◆ **REQUIRED WORK**:
Leaving out the pictures, retype exactly the lines from the one holding "Where should I click to: Click the Notifications" through the end of the material.

*** Opening of DATASET ENTRIES ***

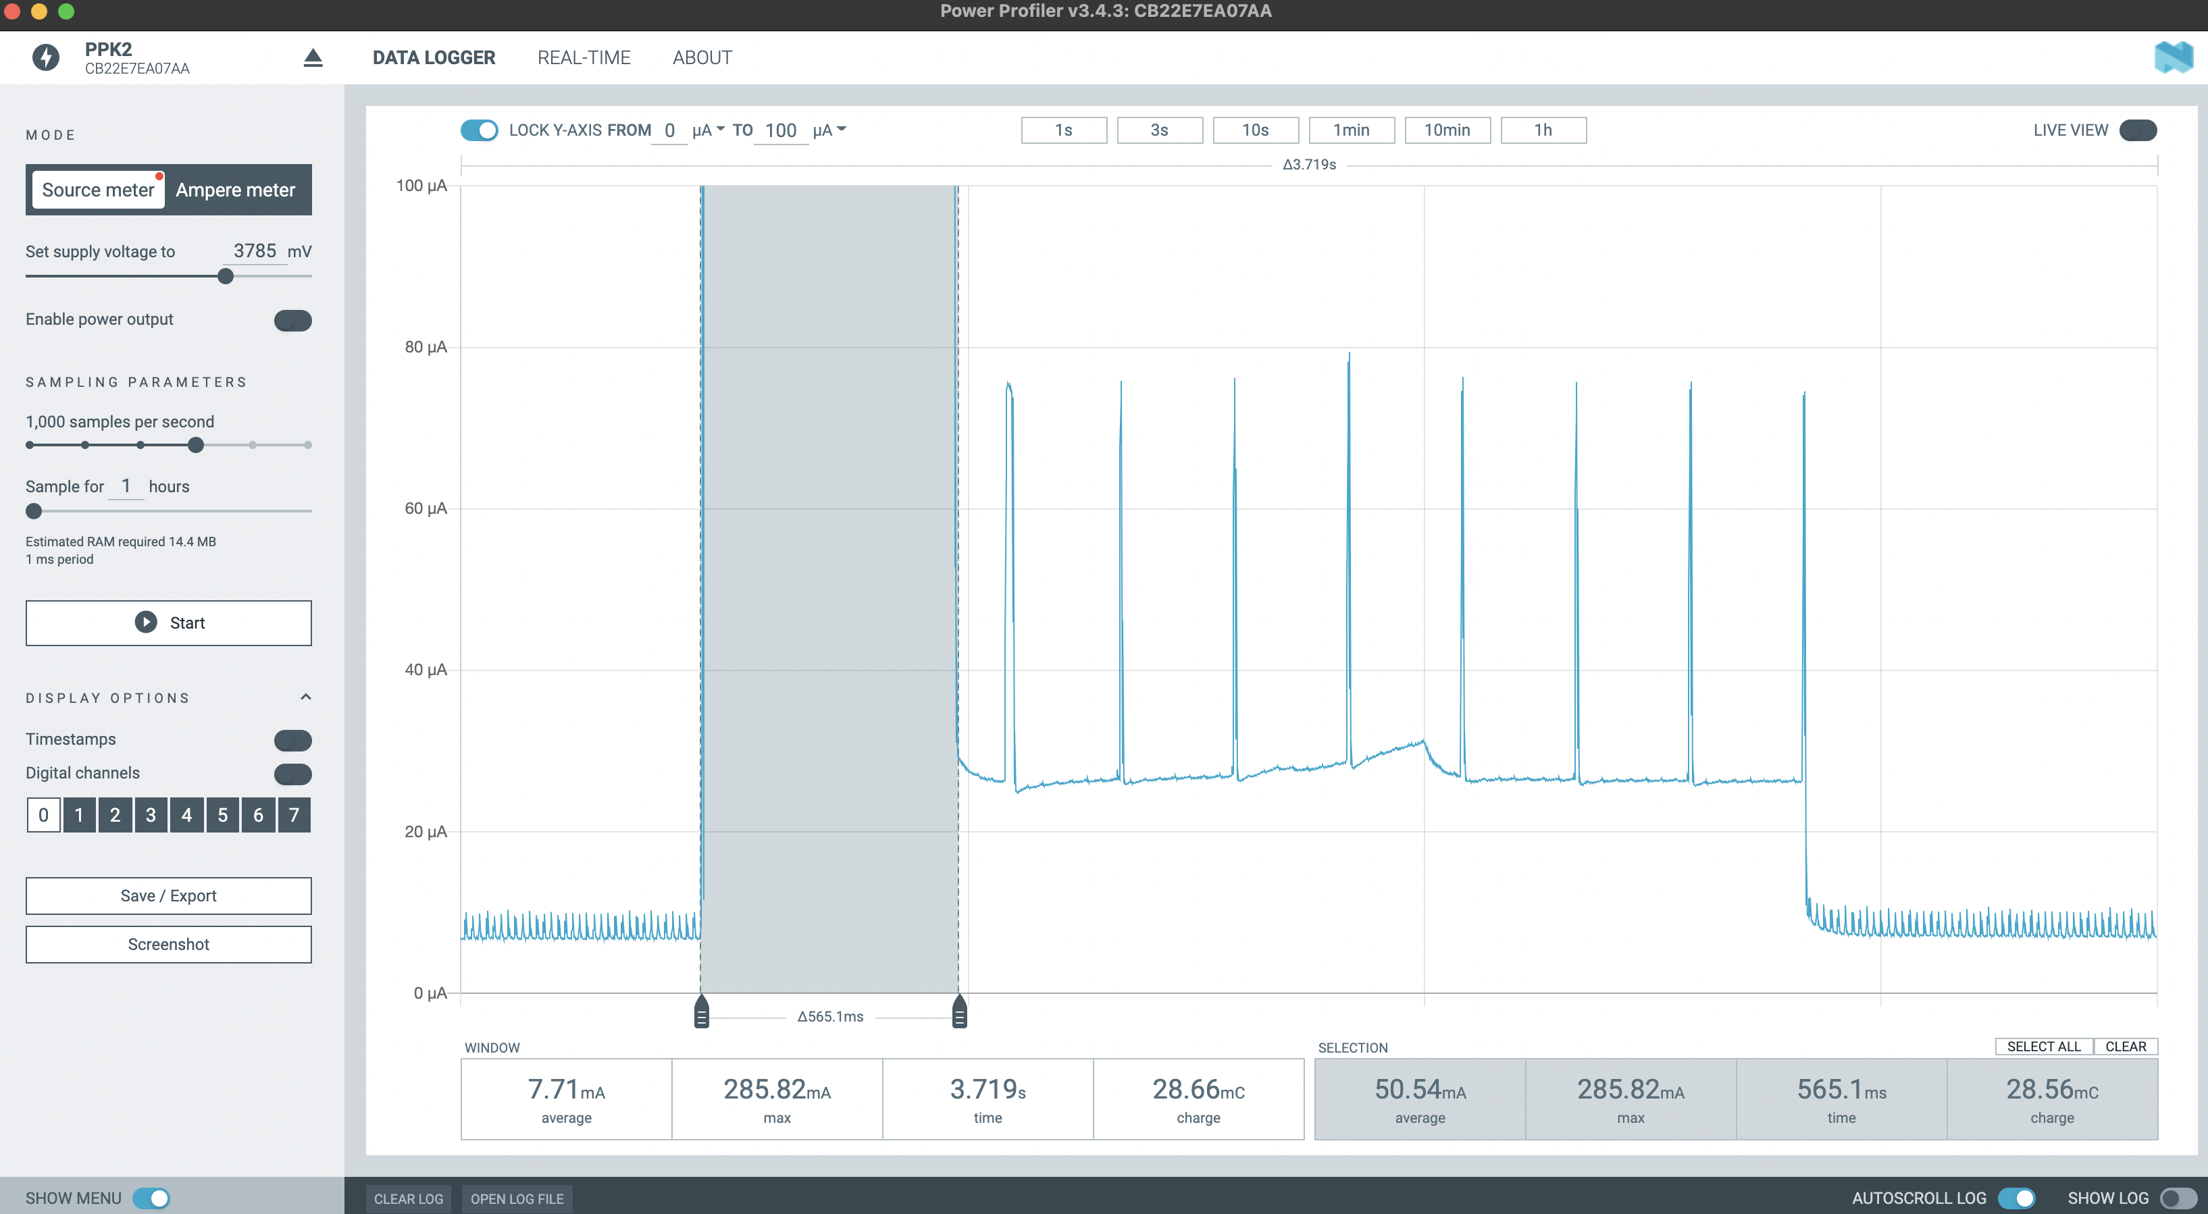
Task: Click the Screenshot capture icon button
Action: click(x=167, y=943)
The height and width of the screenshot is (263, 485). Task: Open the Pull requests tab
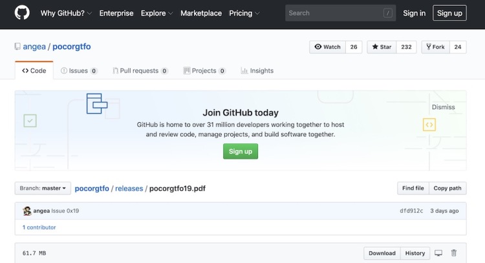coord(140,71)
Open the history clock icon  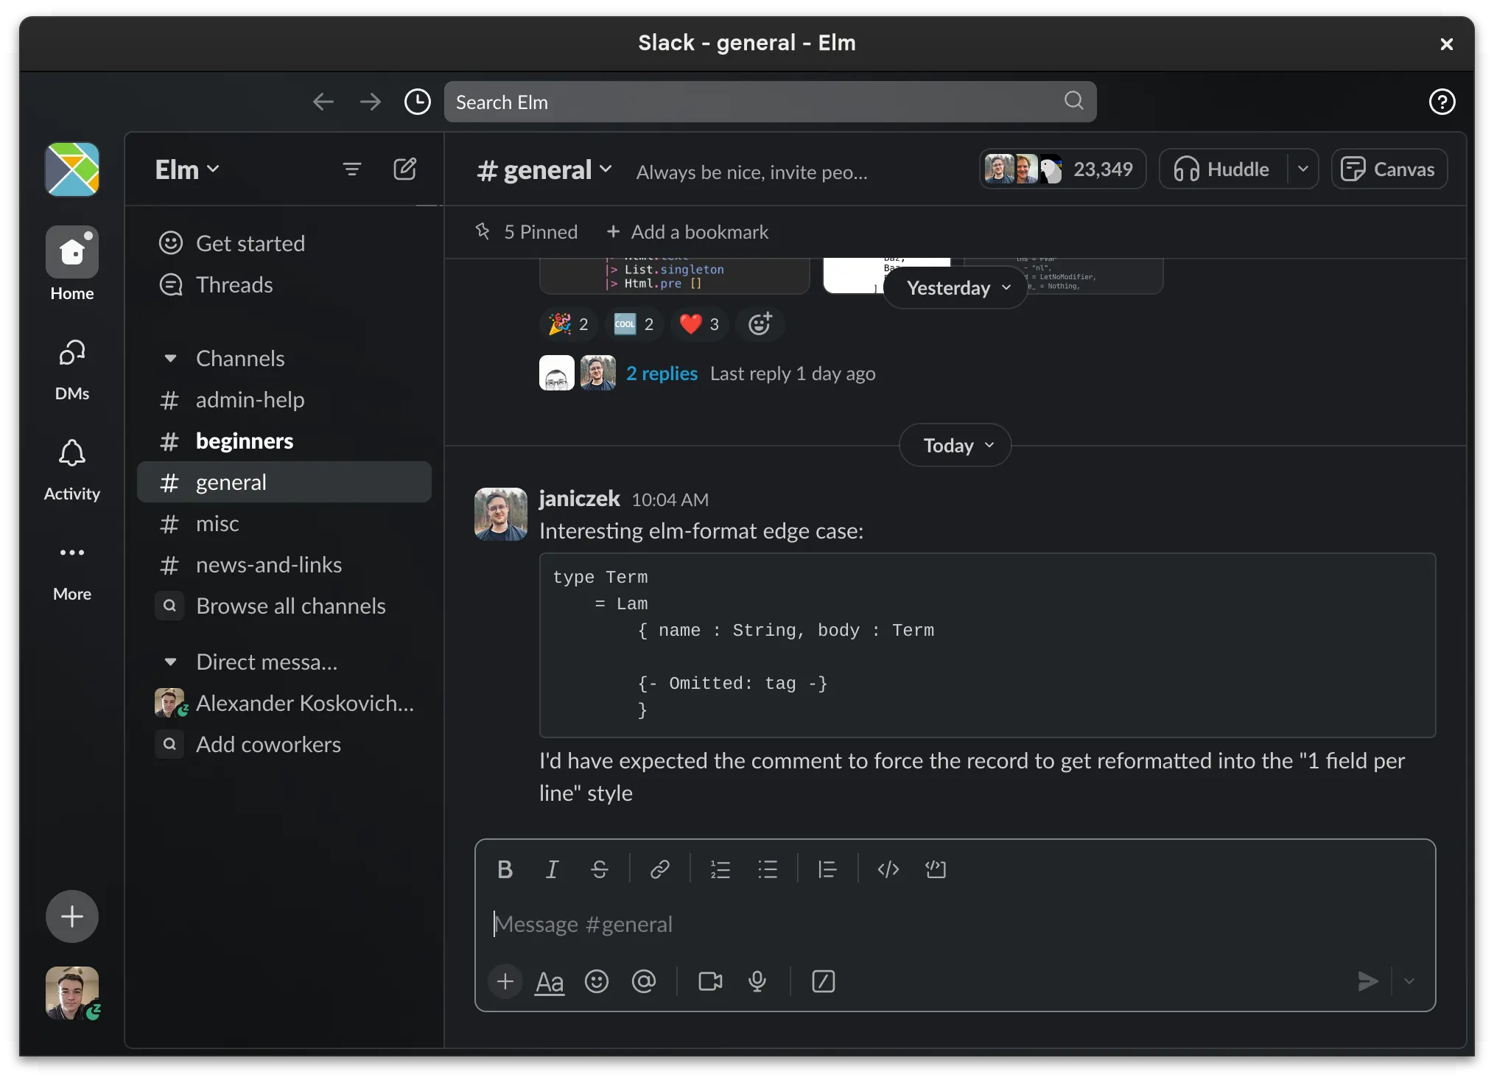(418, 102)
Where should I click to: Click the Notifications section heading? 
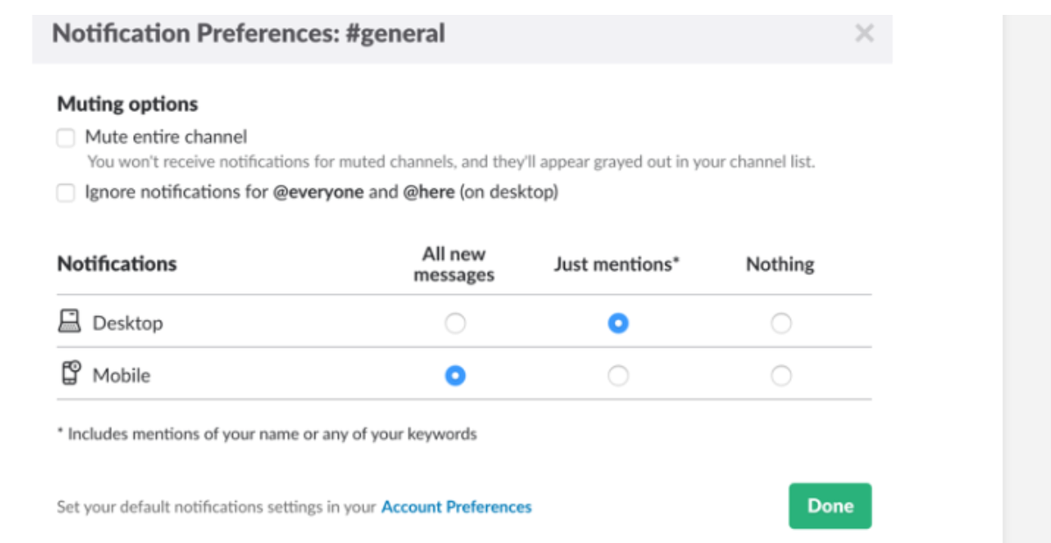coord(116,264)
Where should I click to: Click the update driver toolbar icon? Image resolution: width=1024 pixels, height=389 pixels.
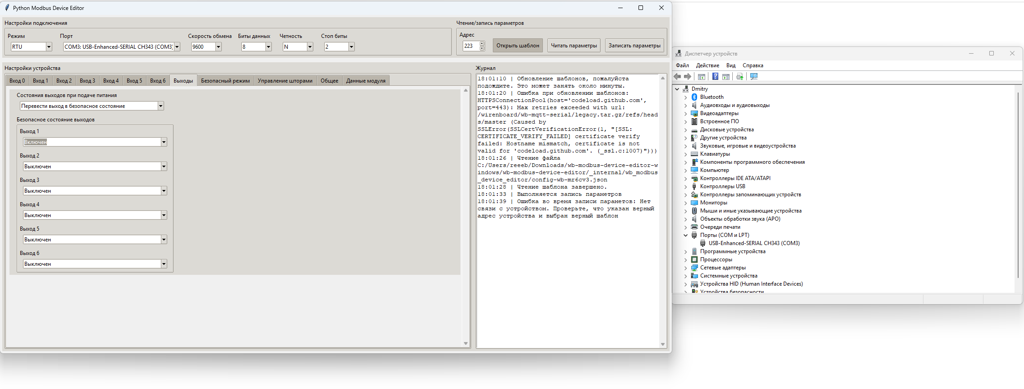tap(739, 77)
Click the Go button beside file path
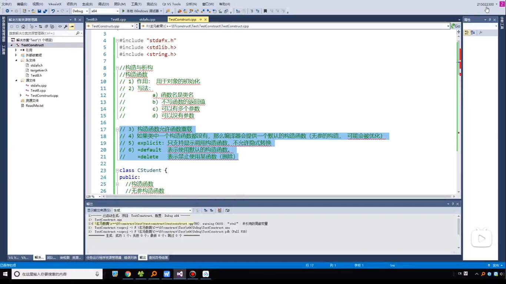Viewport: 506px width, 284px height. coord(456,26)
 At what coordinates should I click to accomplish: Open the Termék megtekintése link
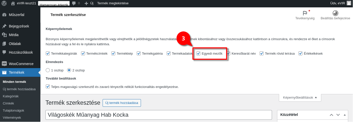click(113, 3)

*** Close of DATASET ENTRIES ***

◆ **FINAL ANSWER**:
Where should I click to: Click the Notifications section heading? 
coord(116,264)
Where should I click to: Click the update driver toolbar icon? Image resolution: width=1024 pixels, height=389 pixels.
tap(739, 77)
Click the Go button beside file path
Viewport: 506px width, 284px height. coord(456,26)
 At what coordinates should I click to accomplish: Open the Termék megtekintése link
click(113, 3)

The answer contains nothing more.